Rebecca Schmidt, a professor in the Department of Public Health Sciences at UC Davis, is conducting a long-term study into effects of smoke on pregnant women that began in response to the 2017 fires in Napa and Sonoma. She heard from expecting mothers who were affected by the smoke, dealing with coughs, watery eyes and other symptoms and wanted to know what the science said about the impacts on their developing babies.

“There really wasn’t much out there,” Schmidt said. “There were just a couple studies.”

Schmidt’s project now includes about 400 women who were pregnant during or shortly after wildfires in Northern California over the past three years. She plans to recruit additional participants this year who may have faced even higher, cumulative smoke exposure due to the recent fires.

“What we really are interested in is to see what’s happening long term and whether those early biological responses are going to have long-term impacts, and that we just don’t know yet,” she said. “There’s just very little known about wildfire, specifically smoke exposure, and long-term health impacts.”

Meanwhile, another ongoing study in Montana has reported troubling new findings that suggest wildfire smoke impairs people’s lungs long after the smoke clears.
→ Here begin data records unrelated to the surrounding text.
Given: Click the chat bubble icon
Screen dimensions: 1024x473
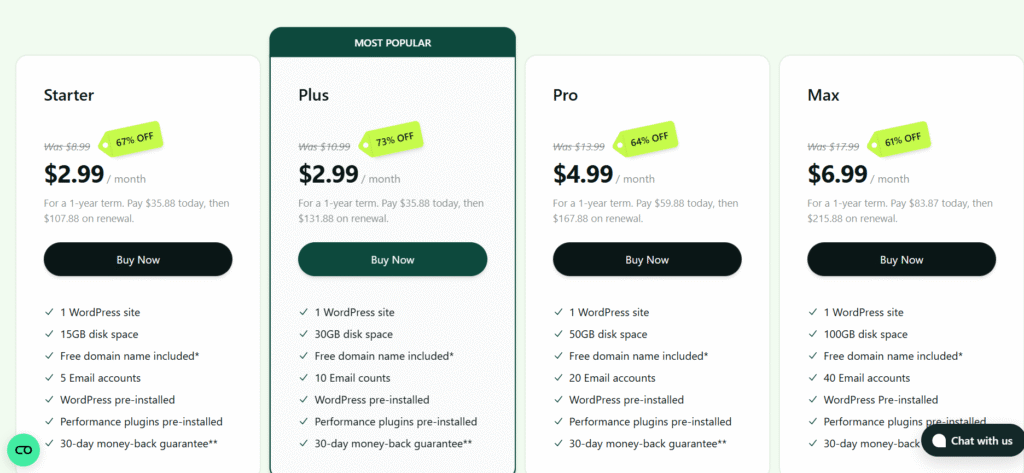Looking at the screenshot, I should 939,441.
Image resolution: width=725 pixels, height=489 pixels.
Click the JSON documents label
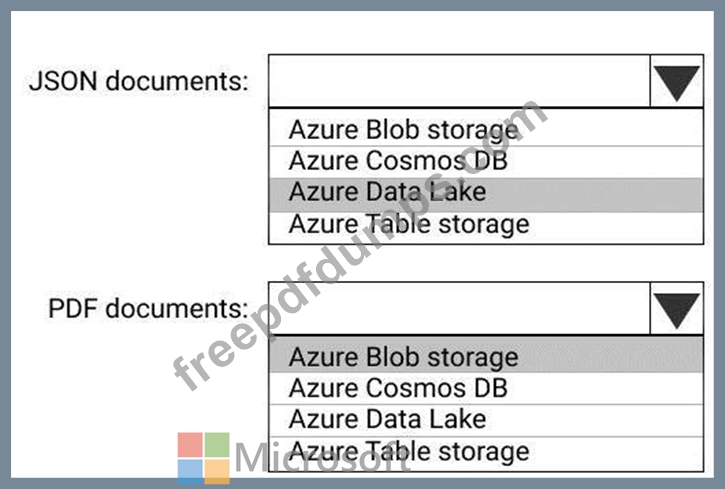tap(139, 81)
Researchers assessed the health of people in the small community of Seeley Lake, outside Missoula, which was blanketed with heavy wildfire smoke for 49 days during devastating wildfires in 2017. Follow-up tests showed they had decreased lung function for two years after the fires, with the percentage of residents who fell below normal levels more than doubling in 2018 and remaining low a year later.
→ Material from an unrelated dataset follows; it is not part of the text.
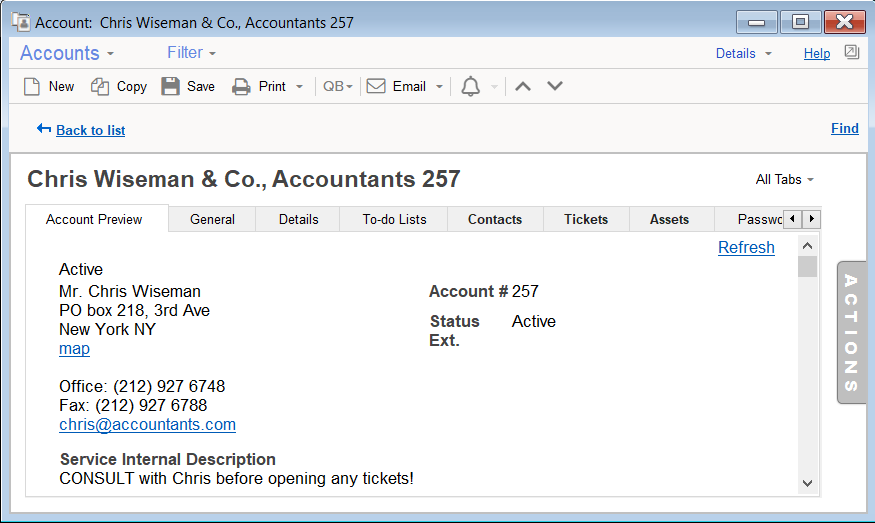Click the vertical scrollbar down arrow
The height and width of the screenshot is (523, 875).
pyautogui.click(x=808, y=483)
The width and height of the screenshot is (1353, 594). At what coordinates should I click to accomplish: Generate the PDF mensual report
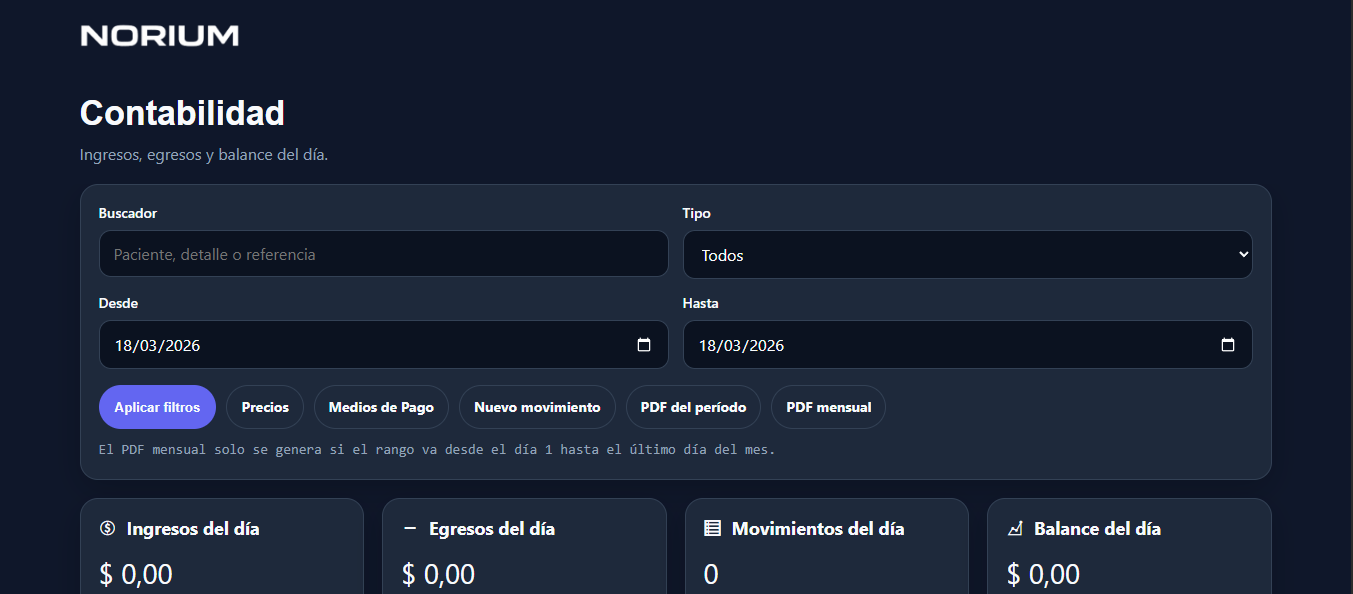click(828, 407)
As University of Montana immunologist Christopher Migliaccio and colleagues wrote in a study published last month,”these findings suggest that wildfire smoke can have long-lasting effects on human health.”

Smoke waves, climate impacts

Though at least some portion of California’s PM2.5 pollution has always come from fires, in years past most of it has been generated by motor vehicles and industrial sources. But as vehicle emissions decline and the climate warms, scientists expect the bulk of that pollution to come from wildfire smoke within the next few decades.

“We’ve always been exposed to smoke, but it’s getting worse these days,” said Carsten Warneke, a research scientist with the National Oceanic and Atmospheric Administration. “And we notice it much more as we’re getting all our other air pollution better.”

Another team of researchers coined the term “smoke wave” to describe episodes of high air pollution from wildfire that last two or more days. In a 2016 study, they projected a big increase in the frequency and intensity of smoke wave events that will affect tens of millions of people across the western U.S. if greenhouse gases continue to rise moderately. Northern California and Western Oregon are among the areas “likely to suffer the highest exposure to wildfire smoke in the future.”

California regulators, who have for decades fought a slow but successful war on smog, are also being forced to confront wildfires as an increasing threat to their work to reduce emissions and slow global warming.

“We’re concerned about smoke pollution undercutting all the efforts we’re making to reduce particle pollution and clean up the air,” said Holmes-Gen of the state Air Resources Board.

Scientists also worry about what the future holds because of the role wildfire emissions play in what’s called a “climate feedback loop,” in which the global warming begets more warming.

“Increased global emissions lead to higher temperatures, which then create drier, more fire-prone conditions,” researchers at the World Resources Institute think tank wrote in a blog post this week. “With more fires comes more emissions, perpetuating the entire cycle.”